Exercise aim:
Straight copy, no pictures: transcribe each entry as it stands.

Provided information:
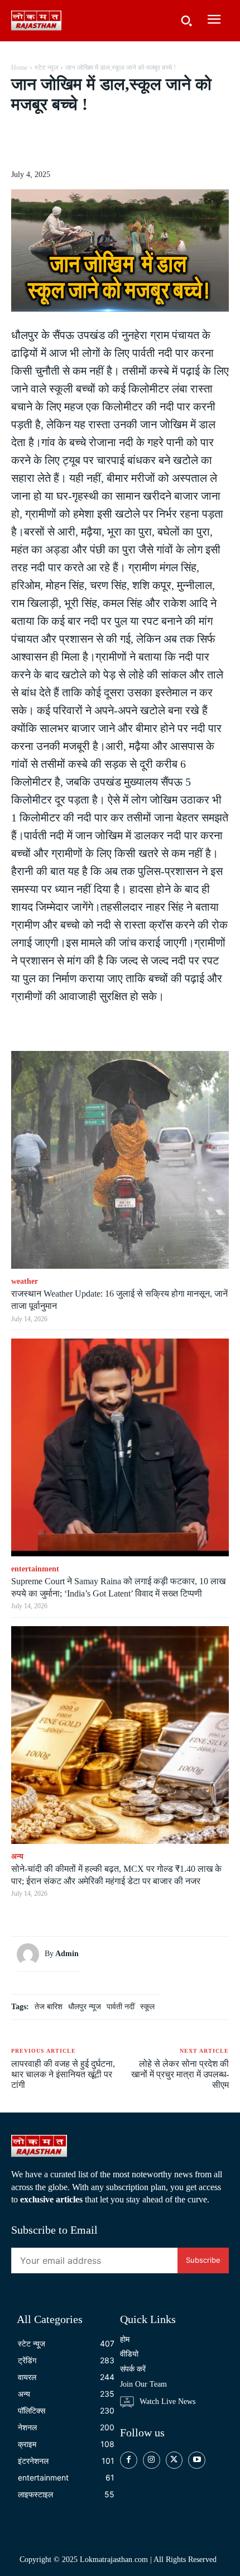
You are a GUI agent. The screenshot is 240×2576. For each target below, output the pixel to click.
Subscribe (203, 2259)
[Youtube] (196, 2460)
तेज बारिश (49, 2007)
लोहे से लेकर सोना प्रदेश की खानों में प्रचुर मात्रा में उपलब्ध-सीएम (180, 2074)
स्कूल (147, 2007)
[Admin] (31, 1954)
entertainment (35, 1569)
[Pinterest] (109, 142)
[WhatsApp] (134, 142)
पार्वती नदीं (121, 2007)
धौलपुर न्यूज (84, 2007)
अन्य (17, 1856)
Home (19, 67)
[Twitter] (83, 142)
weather (24, 1281)
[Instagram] (151, 2460)
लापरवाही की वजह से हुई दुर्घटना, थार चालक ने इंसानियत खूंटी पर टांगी (63, 2074)
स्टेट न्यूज (46, 67)
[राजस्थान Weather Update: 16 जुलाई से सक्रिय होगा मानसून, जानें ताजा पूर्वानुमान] (120, 1160)
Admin (67, 1953)
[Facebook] (57, 142)
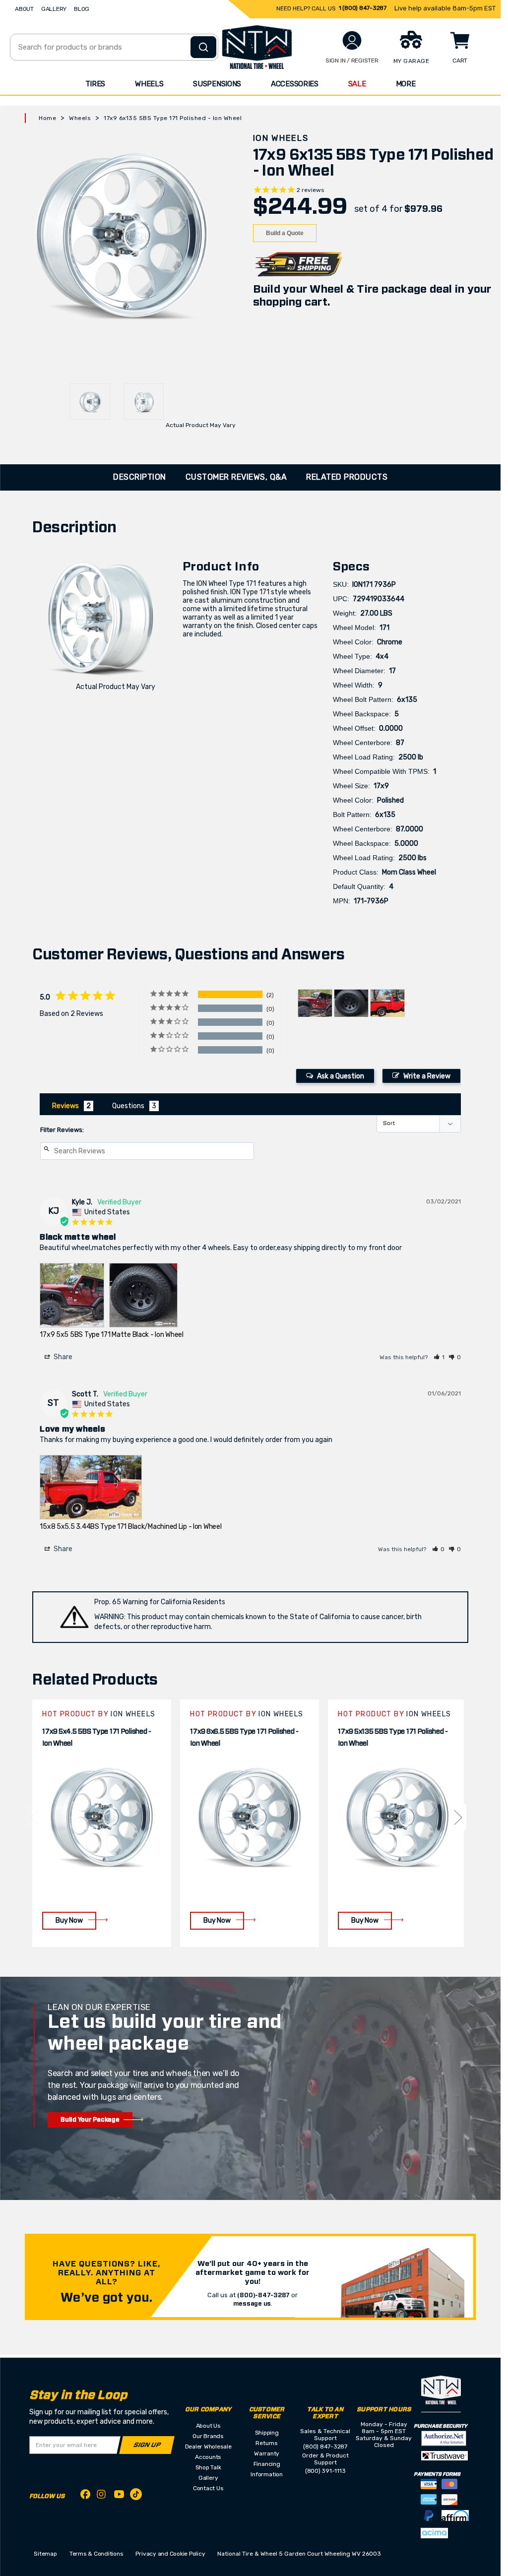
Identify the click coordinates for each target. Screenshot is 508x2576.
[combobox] (114, 47)
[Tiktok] (136, 2496)
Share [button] (62, 1357)
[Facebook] (85, 2496)
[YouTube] (119, 2496)
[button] (439, 1357)
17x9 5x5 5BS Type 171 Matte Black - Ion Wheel (111, 1334)
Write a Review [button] (426, 1076)
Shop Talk (208, 2467)
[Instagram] (102, 2497)
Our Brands (208, 2436)
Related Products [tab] (346, 477)
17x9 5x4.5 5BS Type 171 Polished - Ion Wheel (96, 1737)
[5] (33, 1817)
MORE (406, 83)
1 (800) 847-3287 (362, 7)
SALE (357, 83)
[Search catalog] (203, 47)
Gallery (208, 2477)
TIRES (95, 83)
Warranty (266, 2453)
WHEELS (149, 83)
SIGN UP (147, 2445)
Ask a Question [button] (340, 1076)
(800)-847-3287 (263, 2295)
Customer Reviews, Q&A (236, 477)
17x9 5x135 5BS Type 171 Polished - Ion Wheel (392, 1737)
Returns (266, 2443)
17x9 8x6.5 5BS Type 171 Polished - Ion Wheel (244, 1737)
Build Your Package (90, 2120)
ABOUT (24, 8)
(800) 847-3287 (325, 2446)
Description (139, 477)
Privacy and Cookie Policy (170, 2553)
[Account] (352, 40)
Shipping (267, 2432)
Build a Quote (285, 233)
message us (252, 2304)
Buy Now (69, 1920)
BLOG (81, 8)
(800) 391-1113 (325, 2470)
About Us (208, 2425)
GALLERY (53, 8)
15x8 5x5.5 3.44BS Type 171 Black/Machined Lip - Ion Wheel (130, 1526)
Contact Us (208, 2488)
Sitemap (45, 2553)
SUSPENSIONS (217, 83)
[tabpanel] (102, 1823)
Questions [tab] (128, 1106)
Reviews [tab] (65, 1106)
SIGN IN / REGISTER (352, 60)
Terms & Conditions (96, 2553)
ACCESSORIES (294, 83)
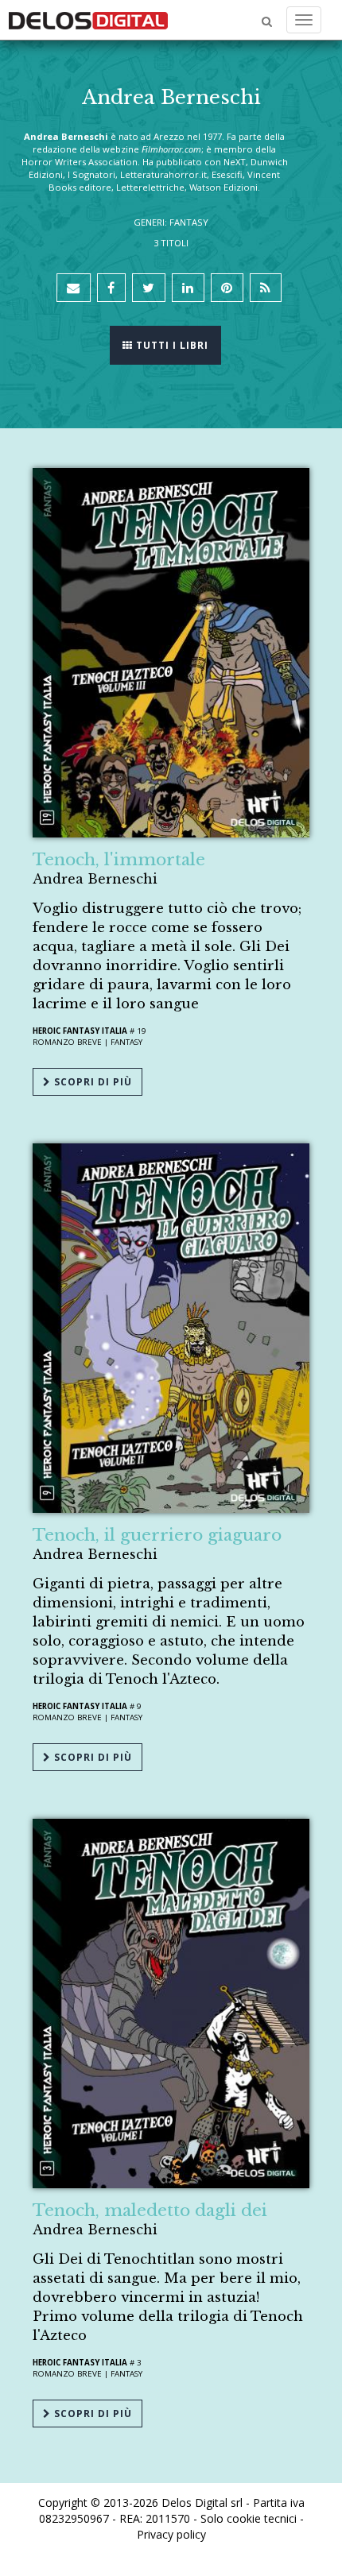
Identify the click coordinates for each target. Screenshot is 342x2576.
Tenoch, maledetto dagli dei (150, 2210)
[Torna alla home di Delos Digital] (88, 20)
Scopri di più (91, 1082)
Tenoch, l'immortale (119, 859)
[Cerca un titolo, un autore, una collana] (267, 22)
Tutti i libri (170, 345)
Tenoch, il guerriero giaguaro (157, 1535)
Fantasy (126, 1042)
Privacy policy (171, 2534)
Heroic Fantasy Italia (80, 1031)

Written answer:
You are a GUI agent. The screenshot is 240×2576. For each target below, output the pixel to click.
Subscribe (203, 2259)
[Youtube] (196, 2460)
तेज बारिश (49, 2007)
लोहे से लेकर सोना प्रदेश की खानों में प्रचुर मात्रा में उपलब्ध-सीएम (180, 2074)
स्कूल (147, 2007)
[Admin] (31, 1954)
entertainment (35, 1569)
[Pinterest] (109, 142)
[WhatsApp] (134, 142)
पार्वती नदीं (121, 2007)
धौलपुर न्यूज (84, 2007)
अन्य (17, 1856)
Home (19, 67)
[Twitter] (83, 142)
weather (24, 1281)
[Instagram] (151, 2460)
लापरवाही की वजह से हुई दुर्घटना, थार चालक ने इंसानियत खूंटी पर टांगी (63, 2074)
स्टेट न्यूज (46, 67)
[राजस्थान Weather Update: 16 जुलाई से सक्रिय होगा मानसून, जानें ताजा पूर्वानुमान] (120, 1160)
Admin (67, 1953)
[Facebook] (57, 142)
Identify the click coordinates for each target. Screenshot is 508x2576.
[combobox] (114, 47)
[Tiktok] (136, 2496)
Share [button] (62, 1357)
[Facebook] (85, 2496)
[YouTube] (119, 2496)
[button] (439, 1357)
17x9 5x5 5BS Type 171 Matte Black - Ion Wheel (111, 1334)
Write a Review [button] (426, 1076)
Shop Talk (208, 2467)
[Instagram] (102, 2497)
Our Brands (208, 2436)
Related Products [tab] (346, 477)
17x9 5x4.5 5BS Type 171 Polished - Ion Wheel (96, 1737)
[5] (33, 1817)
MORE (406, 83)
1 (800) 847-3287 (362, 7)
SALE (357, 83)
[Search catalog] (203, 47)
Gallery (208, 2477)
TIRES (95, 83)
Warranty (266, 2453)
WHEELS (149, 83)
SIGN UP (147, 2445)
Ask a Question [button] (340, 1076)
(800)-847-3287 (263, 2295)
Customer Reviews, Q&A (236, 477)
17x9 5x135 5BS Type 171 Polished - Ion Wheel (392, 1737)
Returns (266, 2443)
17x9 8x6.5 5BS Type 171 Polished - Ion Wheel (244, 1737)
Build Your Package (90, 2120)
ABOUT (24, 8)
(800) 847-3287 (325, 2446)
Description (139, 477)
Privacy and Cookie Policy (170, 2553)
[Account] (352, 40)
Shipping (267, 2432)
Build a Quote (285, 233)
message us (252, 2304)
Buy Now (69, 1920)
BLOG (81, 8)
(800) 391-1113 (325, 2470)
About Us (208, 2425)
GALLERY (53, 8)
15x8 5x5.5 3.44BS Type 171 Black/Machined Lip - Ion Wheel (130, 1526)
Contact Us (208, 2488)
Sitemap (45, 2553)
SUSPENSIONS (217, 83)
[tabpanel] (102, 1823)
Questions [tab] (128, 1106)
Reviews [tab] (65, 1106)
SIGN IN / REGISTER (352, 60)
Terms & Conditions (96, 2553)
ACCESSORIES (294, 83)
Identify the click coordinates for each target. Screenshot is 342x2576.
Tenoch, maledetto dagli dei (150, 2210)
[Torna alla home di Delos Digital] (88, 20)
Scopri di più (91, 1082)
Tenoch, l'immortale (119, 859)
[Cerca un titolo, un autore, una collana] (267, 22)
Tutti i libri (170, 345)
Tenoch, il guerriero giaguaro (157, 1535)
Fantasy (126, 1042)
Privacy policy (171, 2534)
Heroic Fantasy Italia (80, 1031)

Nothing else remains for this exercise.